On Tue, Mar 10, 2020 at 1:44 PM Roman Penyaev <rpenyaev@xxxxxxx> wrote:
>
> On 2020-03-10 11:40, Ilya Dryomov wrote:
>
> [skip]
>
> >> And seems if the ownership of the ->pages is transferred to
> >> the handle_watch_notify() and freed there, then it should be
> >> fixed by having release in one place: here or there.
> >
> > The problem is that at least at one point CEPH_MSG_DATA_PAGES needed
> > a reference count -- it couldn't be freed it in one place. pagelists
> > are reference counted, but can't be easily swapped in, hence that TODO.
> >
> > Thanks for reminding me about this.

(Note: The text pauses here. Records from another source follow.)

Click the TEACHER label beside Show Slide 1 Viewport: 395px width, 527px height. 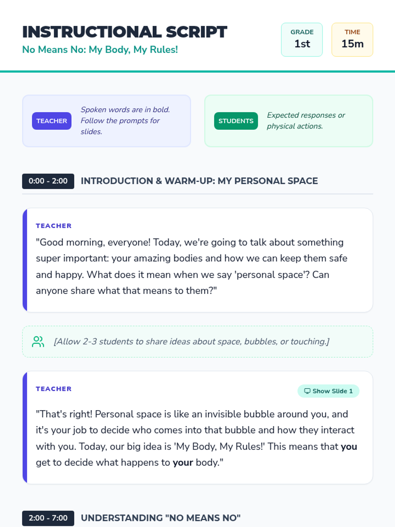click(54, 389)
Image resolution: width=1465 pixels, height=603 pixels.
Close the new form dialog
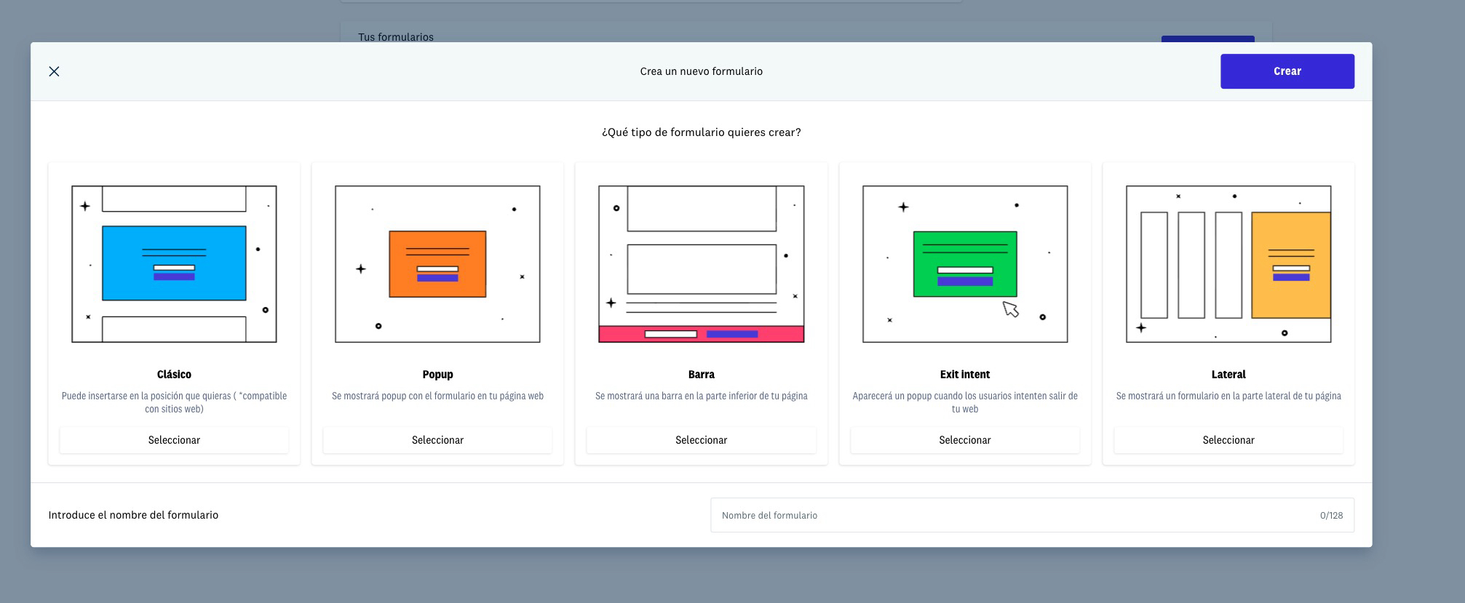pos(54,71)

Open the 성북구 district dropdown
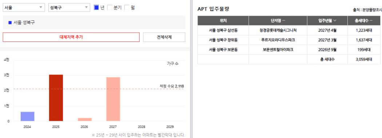coord(69,8)
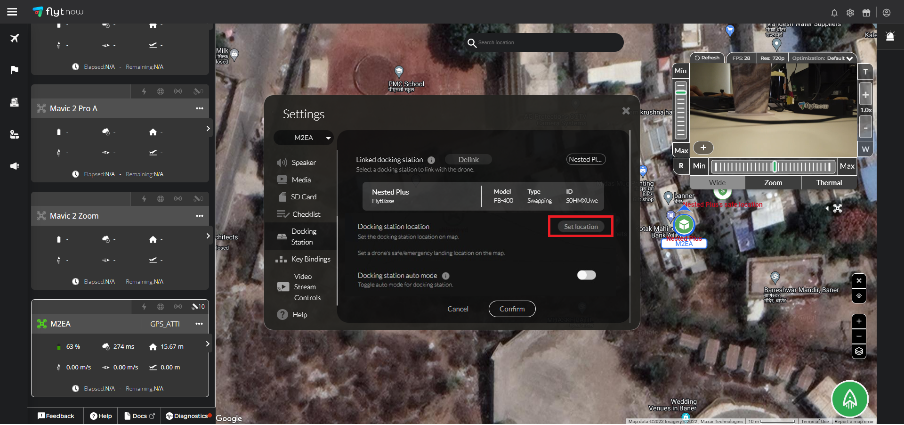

I'll take a look -- perhaps the
> > reference count is no longer required and we can get away with a simple
> > flag.
>
> To my shallow understanding handle_watch_notify() also has an error
> path which eventually does not free or take ownership of data->pages,
> e.g. callers of 'goto out_unlock_osdc'. Probably code relies on the
> fact, that sender knows what is doing and never sends ->data with
> wrong cookie or opcode, but looks very suspicious to me.
>
> Seems for this particular DATA_PAGES case it is possible just to
> take an ownership by zeroing out data->pages and data->length,
> which prevents double free, something as the following:
>
> diff --git a/net/ceph/osd_client.c b/net/ceph/osd_client.c
> index b68b376d8c2f..15ae6377c461 100644
> --- a/net/ceph/osd_client.c
> +++ b/net/ceph/osd_client.c
> @@ -4440,6 +4440,8 @@ static void handle_watch_notify(struct
> ceph_osd_client *osdc,
>
> ceph_release_page_vector(data->pages,
> calc_pages_for(0,
> data->length));
> }
> + data->pages = NULL;
> + data->length = 0;
> }
> lreq->notify_finish_error = return_code;
>
>
> and keeping the current patch with explicit call of
> ceph_release_page_vector from ceph_msg_data_destroy() from
> messenger.c.
Not quite -- that would break all of OSD client, which supplies its
own page vectors.
I'll send a patch in a few.
Thanks,
Ilya